Durante su conferencia matutina, Sheinbaum explicó que antes de avanzar hacia una siguiente etapa será necesario determinar en qué zonas es viable la actividad, además de conocer la disponibilidad de agua salada y la cantidad de gas existente.
La evaluación contempla las cuencas Sabinas-Burro-Picachos, ubicadas entre Coahuila y Nuevo León, así como una región del noreste de Tamaulipas. En contraste, el comité descartó la cuenca Tampico-Misantla debido a criterios relacionados con la protección social, la biodiversidad y la densidad demográfica.
Uno de los principales requisitos planteados consiste en utilizar únicamente agua salada para los trabajos. Por ello, antes de iniciar cualquier actividad será necesario perforar pozos que permitan confirmar la existencia y disponibilidad suficiente de este recurso.
El grupo de especialistas también señaló la necesidad de confirmar las reservas de gas natural presentes en yacimientos no convencionales y aplicar prácticas adecuadas para el manejo de residuos.

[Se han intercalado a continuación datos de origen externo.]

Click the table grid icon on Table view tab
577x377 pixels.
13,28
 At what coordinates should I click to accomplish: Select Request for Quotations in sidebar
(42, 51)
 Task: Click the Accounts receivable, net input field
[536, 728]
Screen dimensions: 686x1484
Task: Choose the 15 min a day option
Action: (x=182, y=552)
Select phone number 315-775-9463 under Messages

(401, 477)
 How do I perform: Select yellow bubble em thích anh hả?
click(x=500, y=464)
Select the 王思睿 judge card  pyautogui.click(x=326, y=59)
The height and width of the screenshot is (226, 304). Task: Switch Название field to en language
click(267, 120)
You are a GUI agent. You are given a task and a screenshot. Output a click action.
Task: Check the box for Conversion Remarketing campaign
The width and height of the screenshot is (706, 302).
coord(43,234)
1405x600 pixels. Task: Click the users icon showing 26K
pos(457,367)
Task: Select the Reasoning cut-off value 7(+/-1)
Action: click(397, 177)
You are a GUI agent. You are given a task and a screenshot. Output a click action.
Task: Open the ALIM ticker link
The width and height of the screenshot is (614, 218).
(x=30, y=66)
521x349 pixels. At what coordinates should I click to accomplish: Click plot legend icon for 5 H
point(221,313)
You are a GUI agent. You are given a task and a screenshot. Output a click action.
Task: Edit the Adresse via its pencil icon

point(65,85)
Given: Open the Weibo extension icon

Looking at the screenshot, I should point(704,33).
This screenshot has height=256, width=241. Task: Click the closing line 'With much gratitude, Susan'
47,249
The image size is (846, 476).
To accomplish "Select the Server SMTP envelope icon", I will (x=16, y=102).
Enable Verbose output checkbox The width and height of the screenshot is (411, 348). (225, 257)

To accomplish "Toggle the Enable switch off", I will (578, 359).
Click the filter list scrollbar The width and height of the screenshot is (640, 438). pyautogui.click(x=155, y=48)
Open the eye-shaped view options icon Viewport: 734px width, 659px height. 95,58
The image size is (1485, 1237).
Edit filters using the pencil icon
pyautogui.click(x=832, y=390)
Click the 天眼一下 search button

Entre las recomendaciones se encuentra además realizar consultas previas, libres e informadas a la población de las zonas involucradas, incentivar la participación de proveedores locales para generar empleo regional y establecer un sistema de monitoreo científico externo e independiente.
El comité planteó también que la política energética debe mantener como prioridad la incorporación de fuentes renovables y la aplicación de medidas de eficiencia energética, al tiempo que se busca incrementar la producción nacional de gas natural.
Sheinbaum indicó que los resultados presentados corresponden a una primera etapa de análisis y que los 54 científicos participantes continuarán con las investigaciones antes de determinar la viabilidad de avanzar hacia nuevas fases.